◆ Exercise prompt
Could you copy every line of the data that contains the word "computer"?

Data records

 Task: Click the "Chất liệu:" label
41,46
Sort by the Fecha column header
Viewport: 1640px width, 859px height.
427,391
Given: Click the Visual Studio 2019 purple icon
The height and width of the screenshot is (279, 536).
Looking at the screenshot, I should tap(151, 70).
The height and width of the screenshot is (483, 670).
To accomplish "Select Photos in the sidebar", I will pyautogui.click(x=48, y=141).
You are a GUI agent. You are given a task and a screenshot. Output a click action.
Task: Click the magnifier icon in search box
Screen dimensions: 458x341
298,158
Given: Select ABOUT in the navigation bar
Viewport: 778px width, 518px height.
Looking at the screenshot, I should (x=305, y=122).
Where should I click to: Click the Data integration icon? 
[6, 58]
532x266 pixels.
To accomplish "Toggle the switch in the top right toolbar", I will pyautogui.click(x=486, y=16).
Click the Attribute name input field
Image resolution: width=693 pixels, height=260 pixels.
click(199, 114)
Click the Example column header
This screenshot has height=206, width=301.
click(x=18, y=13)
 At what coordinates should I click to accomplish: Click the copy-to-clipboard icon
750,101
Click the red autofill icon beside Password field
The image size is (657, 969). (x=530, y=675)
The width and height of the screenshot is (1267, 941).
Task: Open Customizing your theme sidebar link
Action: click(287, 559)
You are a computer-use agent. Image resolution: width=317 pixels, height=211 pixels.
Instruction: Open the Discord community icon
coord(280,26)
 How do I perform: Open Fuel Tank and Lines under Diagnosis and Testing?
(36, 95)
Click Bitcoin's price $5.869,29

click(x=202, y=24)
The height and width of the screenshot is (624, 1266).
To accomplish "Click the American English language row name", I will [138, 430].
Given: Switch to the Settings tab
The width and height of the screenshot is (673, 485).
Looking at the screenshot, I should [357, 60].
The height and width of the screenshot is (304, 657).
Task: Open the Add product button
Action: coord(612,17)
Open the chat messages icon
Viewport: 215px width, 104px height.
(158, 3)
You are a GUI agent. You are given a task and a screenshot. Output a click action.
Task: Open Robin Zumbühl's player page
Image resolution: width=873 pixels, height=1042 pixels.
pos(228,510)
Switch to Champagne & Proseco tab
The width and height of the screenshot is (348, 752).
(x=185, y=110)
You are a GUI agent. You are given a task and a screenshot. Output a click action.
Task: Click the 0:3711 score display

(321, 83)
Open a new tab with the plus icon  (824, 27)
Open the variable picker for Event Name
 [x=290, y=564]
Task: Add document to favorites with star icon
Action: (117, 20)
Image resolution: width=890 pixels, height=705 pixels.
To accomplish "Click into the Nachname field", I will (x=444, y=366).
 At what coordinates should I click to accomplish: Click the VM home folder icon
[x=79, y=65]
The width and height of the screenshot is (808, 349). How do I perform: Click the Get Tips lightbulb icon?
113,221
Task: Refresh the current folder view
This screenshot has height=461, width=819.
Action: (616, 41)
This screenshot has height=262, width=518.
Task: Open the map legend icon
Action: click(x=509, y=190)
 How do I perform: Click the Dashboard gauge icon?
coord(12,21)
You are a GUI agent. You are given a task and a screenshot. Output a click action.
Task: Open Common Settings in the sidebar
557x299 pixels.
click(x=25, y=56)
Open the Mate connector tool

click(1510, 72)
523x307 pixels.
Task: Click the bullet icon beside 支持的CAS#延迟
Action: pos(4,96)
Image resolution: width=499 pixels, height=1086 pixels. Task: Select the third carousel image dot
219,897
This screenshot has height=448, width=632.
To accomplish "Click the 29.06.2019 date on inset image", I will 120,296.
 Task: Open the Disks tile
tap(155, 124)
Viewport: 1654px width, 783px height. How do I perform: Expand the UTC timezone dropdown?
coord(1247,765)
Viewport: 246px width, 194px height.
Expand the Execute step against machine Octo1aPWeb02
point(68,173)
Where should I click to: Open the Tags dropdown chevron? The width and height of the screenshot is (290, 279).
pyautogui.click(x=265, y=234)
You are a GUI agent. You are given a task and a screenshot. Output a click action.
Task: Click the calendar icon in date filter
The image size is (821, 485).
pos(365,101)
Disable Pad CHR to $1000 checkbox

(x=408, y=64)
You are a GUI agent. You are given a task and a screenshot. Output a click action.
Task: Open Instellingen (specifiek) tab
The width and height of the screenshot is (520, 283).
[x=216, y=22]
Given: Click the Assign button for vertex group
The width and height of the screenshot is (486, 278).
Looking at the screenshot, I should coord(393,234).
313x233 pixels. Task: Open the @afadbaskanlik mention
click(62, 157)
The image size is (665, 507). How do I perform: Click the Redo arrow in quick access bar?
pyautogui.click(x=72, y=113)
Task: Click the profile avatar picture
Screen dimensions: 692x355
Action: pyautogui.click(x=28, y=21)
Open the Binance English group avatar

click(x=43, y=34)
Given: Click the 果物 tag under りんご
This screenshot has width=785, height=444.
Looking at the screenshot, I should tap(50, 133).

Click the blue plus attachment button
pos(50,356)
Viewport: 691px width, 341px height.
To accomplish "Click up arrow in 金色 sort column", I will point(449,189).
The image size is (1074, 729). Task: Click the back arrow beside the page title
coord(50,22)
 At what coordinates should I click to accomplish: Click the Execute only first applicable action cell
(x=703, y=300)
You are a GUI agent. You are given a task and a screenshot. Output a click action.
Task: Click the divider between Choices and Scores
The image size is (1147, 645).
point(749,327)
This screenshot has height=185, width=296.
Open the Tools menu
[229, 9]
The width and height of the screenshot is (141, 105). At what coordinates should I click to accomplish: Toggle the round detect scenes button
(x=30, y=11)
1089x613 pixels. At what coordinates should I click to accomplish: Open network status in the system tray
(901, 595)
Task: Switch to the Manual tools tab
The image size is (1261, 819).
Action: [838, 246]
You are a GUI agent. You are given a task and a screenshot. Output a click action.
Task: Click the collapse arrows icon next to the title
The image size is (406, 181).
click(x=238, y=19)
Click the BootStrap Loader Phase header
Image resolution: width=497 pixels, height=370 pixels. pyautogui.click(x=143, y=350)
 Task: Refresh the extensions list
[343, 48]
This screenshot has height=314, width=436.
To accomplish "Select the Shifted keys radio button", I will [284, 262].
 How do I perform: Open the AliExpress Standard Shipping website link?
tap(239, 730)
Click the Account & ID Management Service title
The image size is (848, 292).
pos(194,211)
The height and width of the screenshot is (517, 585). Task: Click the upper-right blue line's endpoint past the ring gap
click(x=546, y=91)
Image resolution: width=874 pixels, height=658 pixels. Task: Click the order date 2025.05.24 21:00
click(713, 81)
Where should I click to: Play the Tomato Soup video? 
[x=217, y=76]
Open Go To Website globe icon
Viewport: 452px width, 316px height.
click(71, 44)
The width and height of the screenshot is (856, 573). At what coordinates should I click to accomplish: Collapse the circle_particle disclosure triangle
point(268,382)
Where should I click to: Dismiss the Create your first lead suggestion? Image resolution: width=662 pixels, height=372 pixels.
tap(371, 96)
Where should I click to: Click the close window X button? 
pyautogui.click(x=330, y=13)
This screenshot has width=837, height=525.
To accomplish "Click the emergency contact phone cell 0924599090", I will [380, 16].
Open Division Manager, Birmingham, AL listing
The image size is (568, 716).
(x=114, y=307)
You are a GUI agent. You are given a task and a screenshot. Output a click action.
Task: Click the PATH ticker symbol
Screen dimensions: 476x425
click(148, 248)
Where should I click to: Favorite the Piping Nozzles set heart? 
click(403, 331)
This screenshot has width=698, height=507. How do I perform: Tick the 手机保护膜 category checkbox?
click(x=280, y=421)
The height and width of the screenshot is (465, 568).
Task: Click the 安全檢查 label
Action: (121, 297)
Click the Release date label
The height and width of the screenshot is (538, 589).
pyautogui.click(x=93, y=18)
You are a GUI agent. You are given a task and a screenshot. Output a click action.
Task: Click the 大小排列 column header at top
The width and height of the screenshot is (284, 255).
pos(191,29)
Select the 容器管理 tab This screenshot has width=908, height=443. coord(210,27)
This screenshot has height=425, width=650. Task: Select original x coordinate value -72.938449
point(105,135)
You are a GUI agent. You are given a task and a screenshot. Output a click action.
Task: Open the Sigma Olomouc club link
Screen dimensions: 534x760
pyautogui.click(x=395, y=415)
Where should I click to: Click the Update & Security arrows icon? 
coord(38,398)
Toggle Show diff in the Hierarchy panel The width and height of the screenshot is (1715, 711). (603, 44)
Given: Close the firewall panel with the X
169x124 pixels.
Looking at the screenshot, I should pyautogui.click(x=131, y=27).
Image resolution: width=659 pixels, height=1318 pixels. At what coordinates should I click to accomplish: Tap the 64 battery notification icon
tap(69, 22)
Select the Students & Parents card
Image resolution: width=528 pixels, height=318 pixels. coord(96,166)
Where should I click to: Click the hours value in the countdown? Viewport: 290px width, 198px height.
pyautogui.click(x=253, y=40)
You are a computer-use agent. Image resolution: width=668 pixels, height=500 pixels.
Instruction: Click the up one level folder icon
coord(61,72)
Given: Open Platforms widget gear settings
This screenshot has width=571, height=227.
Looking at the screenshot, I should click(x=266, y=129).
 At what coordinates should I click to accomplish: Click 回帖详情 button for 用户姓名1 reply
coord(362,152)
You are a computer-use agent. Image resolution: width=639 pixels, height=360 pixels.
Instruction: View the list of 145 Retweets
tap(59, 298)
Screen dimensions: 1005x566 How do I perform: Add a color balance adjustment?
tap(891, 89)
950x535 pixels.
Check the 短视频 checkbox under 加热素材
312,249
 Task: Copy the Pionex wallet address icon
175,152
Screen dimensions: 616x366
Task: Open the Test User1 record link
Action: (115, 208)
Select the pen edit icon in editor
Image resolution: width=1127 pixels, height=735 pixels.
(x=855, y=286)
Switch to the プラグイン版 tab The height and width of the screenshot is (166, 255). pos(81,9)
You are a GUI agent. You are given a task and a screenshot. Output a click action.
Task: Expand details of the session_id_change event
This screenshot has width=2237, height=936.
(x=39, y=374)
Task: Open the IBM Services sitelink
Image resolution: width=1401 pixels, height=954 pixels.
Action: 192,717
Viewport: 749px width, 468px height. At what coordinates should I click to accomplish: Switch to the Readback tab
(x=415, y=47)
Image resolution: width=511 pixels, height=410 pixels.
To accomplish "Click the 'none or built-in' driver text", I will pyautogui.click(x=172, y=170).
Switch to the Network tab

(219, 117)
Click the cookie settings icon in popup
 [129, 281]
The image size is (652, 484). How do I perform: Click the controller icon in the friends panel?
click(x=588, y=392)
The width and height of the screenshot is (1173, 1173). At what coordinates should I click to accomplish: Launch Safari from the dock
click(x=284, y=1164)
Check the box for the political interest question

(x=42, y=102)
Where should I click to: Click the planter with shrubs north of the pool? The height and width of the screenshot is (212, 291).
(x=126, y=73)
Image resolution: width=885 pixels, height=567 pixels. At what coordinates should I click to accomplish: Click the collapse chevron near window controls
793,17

◆ Output of the task
You are a computer-use agent. Image resolution: width=317 pixels, height=211 pixels.
You are a computer-use agent. Image resolution: width=668 pixels, height=500 pixels.
You are a computer-use agent. Image resolution: width=639 pixels, height=360 pixels.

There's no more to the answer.